Electromagnetic Biology and Medicine
- Discipline: Bioelectromagnetics
- Language: English
- Edited by: Joseph R. Salvatore

Publication details
- Former names: Journal of Bioelectricity (1982—1992); Electro- and Magnetobiology (1992—2002);
- History: 1982—present
- Publisher: Taylor & Francis
- Frequency: Quarterly
- Impact factor: 1.5 (2024)

Standard abbreviations
- ISO 4: Electromagn.
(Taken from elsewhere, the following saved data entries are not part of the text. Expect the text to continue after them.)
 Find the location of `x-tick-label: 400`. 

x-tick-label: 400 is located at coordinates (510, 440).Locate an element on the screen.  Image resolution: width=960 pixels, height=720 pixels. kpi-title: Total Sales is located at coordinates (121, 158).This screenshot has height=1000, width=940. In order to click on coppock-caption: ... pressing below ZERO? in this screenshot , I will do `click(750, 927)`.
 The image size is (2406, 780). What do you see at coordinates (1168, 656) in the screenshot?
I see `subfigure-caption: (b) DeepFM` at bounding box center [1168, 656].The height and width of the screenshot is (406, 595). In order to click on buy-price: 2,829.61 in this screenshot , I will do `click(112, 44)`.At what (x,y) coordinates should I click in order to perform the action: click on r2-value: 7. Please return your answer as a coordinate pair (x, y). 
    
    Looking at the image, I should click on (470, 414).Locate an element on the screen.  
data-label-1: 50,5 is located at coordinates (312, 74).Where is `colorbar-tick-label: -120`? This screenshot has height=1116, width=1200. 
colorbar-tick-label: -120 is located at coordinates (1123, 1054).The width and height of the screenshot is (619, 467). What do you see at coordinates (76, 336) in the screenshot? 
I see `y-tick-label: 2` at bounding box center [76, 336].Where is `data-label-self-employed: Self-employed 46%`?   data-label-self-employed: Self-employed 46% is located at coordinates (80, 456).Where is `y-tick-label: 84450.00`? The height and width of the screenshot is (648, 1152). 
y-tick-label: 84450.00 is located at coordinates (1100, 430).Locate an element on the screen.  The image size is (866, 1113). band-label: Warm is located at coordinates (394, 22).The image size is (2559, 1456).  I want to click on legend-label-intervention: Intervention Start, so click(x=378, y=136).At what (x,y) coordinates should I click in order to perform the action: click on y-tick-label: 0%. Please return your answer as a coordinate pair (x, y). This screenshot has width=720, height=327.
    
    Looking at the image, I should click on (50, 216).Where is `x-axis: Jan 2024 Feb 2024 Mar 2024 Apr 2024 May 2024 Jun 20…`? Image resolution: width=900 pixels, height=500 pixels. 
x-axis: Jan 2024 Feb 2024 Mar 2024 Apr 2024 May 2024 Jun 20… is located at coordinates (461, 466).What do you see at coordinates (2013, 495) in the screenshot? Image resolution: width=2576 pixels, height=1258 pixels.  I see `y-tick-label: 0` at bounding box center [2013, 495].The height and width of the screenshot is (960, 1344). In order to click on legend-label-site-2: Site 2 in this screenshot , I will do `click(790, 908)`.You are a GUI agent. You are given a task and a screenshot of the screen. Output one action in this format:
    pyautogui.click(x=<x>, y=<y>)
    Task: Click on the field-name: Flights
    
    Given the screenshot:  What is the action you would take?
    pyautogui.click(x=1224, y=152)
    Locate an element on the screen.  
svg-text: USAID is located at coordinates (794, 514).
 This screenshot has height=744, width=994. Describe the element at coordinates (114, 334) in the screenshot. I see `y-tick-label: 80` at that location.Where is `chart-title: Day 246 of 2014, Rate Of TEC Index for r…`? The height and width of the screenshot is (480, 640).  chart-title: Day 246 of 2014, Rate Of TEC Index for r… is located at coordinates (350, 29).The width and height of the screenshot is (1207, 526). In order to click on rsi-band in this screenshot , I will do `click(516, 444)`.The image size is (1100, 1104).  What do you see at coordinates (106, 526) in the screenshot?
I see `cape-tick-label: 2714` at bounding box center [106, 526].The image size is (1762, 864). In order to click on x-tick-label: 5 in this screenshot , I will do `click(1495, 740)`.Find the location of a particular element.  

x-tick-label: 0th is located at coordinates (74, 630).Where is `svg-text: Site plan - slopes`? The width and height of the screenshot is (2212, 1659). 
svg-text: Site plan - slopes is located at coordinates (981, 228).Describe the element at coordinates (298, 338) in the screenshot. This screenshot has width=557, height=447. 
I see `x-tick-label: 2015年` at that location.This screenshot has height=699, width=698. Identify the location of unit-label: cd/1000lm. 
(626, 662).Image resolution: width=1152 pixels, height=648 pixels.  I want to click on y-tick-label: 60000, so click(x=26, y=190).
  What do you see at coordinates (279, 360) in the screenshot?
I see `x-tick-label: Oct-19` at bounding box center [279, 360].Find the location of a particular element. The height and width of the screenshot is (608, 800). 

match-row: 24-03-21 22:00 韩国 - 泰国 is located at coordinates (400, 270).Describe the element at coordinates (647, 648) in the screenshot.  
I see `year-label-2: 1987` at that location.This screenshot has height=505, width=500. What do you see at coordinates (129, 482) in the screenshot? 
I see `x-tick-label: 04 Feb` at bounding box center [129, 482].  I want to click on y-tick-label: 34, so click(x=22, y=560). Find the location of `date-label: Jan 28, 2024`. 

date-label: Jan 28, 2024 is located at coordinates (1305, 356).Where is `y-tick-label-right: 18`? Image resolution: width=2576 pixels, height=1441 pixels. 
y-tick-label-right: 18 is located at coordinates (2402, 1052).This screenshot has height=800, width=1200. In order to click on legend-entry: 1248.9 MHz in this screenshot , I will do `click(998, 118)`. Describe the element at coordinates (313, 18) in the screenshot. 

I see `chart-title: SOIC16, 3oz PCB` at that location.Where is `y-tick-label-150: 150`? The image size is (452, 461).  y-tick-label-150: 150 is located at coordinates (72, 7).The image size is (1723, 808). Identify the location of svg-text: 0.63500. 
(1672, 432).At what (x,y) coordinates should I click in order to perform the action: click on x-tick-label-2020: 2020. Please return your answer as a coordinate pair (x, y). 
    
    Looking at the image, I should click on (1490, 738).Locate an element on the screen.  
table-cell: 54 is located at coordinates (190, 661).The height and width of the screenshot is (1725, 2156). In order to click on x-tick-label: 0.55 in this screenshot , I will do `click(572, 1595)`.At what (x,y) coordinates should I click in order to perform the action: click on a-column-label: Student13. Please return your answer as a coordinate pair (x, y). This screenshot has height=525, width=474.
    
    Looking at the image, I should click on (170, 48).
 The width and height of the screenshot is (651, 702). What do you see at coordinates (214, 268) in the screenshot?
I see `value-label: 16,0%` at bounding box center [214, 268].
Biol. Med.

Indexing
- CODEN: EBMLCC
- ISSN: 1536-8378 (print) 1536-8386 (web)

Links
- Journal homepage; Online access; Online archive;

= Electromagnetic Biology and Medicine =

Scientific journal

Electromagnetic Biology and Medicine is a peer-reviewed scientific journal published quarterly by Taylor & Francis. It covers research on the biological and medical effects and applications of non-ionizing electromagnetic fields ranging from statics to 300 GHz. Established in 1982 under the name Journal of Bioelectricity, the journal was known as Electro- and Magnetobiology from 1992 to 2002, before being titled to Electromagnetic Biology and Medicine. Its current editor-in-chief is Joseph R. Salvatore (VA Medical Center).

==Abstracting and indexing==
The journal is abstracted and indexed in:
- Biological Abstracts
- BIOSIS Previews
- EBSCO databases
- Ei Compendex
- MEDLINE
- Science Citation Index Expanded
- Scopus

According to the Journal Citation Reports, the journal has a 2024 impact factor of 1.5.